Stated exercise 1 ▸ Update the article on José Arenas by rewriting everything from "For José Arenas, a" down to "in his work.", with "Guadalajara" changed to "Mexico City".

Source ▸
========

Symbolism, identity and culture are intrinsically connected to the notion of community. Indeed, the sum parts of any society are made up of those who inhabit, celebrate and aspire to make worthy contributions in enriching the lives of its inhabitants. Of these residents, it’s the artist who, through intention and boldness, reflects on and reimagines this idea of “place” as a means of understanding what it means to belong.
For José Arenas, a Davis-based artist and educator who explores the idea of community and place through his own experiences as a youth traveling between San Jose, California, and Guadalajara, Mexico, the concept of belonging is a recurring theme in his work.
“What I’ve been doing is a continued exploration of themes that have to do with dual identities,” Arenas says. “For me, it’s the idea of myself at a young age picking up on what it means to belong and not to belong—the whole sort of sentiment of not being Mexican enough or not being American enough. So content-wise, the images that I use deal with migration and displacement and then finding home.”
Indeed, the idea of home has a specific place in Arenas’ work. From images inspired by his childhood, he weaves an emotionally poignant narrative that speaks to the plight we all face as humans in navigating our way home.
In his current exhibition at Pence Gallery in Davis, aptly titled A Place in Mind, Arenas’ work is a vivid collage of patterns and decorative elements cultivated through his nomadic escapades. The items that comprise each piece are extrapolated from various sources, including traditional, regional Mexican clothing and ceramics, metaphorical images like birds and houses, and navigational symbols, including maps, compasses and ships. Each element alludes to place, direction and the concept of duality.

========

[Dataset records]
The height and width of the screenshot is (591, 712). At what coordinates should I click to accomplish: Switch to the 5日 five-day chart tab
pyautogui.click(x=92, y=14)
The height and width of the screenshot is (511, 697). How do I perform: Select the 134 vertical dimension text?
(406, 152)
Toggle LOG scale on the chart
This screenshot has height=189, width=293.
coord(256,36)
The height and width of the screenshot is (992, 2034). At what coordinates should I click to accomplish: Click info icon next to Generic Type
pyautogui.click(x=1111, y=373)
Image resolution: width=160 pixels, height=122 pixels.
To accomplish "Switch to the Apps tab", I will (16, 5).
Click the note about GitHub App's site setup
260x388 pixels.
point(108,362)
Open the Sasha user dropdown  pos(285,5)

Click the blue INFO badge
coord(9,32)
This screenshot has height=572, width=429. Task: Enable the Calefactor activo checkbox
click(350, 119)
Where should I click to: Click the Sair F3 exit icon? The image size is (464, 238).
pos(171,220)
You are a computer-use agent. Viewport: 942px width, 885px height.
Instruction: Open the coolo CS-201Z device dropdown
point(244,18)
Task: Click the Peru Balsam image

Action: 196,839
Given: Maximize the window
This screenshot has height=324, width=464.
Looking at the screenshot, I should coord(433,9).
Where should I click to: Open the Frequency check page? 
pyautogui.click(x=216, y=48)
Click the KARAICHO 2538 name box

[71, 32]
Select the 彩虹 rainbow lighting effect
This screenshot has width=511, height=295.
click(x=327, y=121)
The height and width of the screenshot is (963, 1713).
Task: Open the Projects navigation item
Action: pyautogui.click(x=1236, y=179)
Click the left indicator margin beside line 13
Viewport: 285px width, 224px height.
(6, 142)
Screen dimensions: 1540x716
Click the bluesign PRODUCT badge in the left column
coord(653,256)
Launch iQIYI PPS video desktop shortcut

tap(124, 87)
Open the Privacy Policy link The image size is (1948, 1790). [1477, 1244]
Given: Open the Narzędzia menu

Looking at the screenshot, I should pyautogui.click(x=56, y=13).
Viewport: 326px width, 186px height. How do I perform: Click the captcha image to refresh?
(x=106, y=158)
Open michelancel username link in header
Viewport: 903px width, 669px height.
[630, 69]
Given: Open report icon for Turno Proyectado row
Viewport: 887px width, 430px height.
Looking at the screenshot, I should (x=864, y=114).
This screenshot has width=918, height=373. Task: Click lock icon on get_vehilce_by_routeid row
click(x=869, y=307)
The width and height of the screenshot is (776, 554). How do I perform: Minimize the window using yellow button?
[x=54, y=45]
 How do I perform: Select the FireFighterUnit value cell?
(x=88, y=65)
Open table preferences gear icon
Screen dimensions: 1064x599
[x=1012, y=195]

========

Stated exercise 2 ▸ Retype the dataset rows, both ends included, from the line that contains "Task: Click the Peru Balsam image" down to the line that contains "pyautogui.click(x=216, y=48)".

Written solution 1 ▸
For José Arenas, a Davis-based artist and educator who explores the idea of community and place through his own experiences as a youth traveling between San Jose, California, and Mexico City, Mexico, the concept of belonging is a recurring theme in his work.

Written solution 2 ▸
Task: Click the Peru Balsam image

Action: 196,839
Given: Maximize the window
This screenshot has height=324, width=464.
Looking at the screenshot, I should coord(433,9).
Where should I click to: Open the Frequency check page? 
pyautogui.click(x=216, y=48)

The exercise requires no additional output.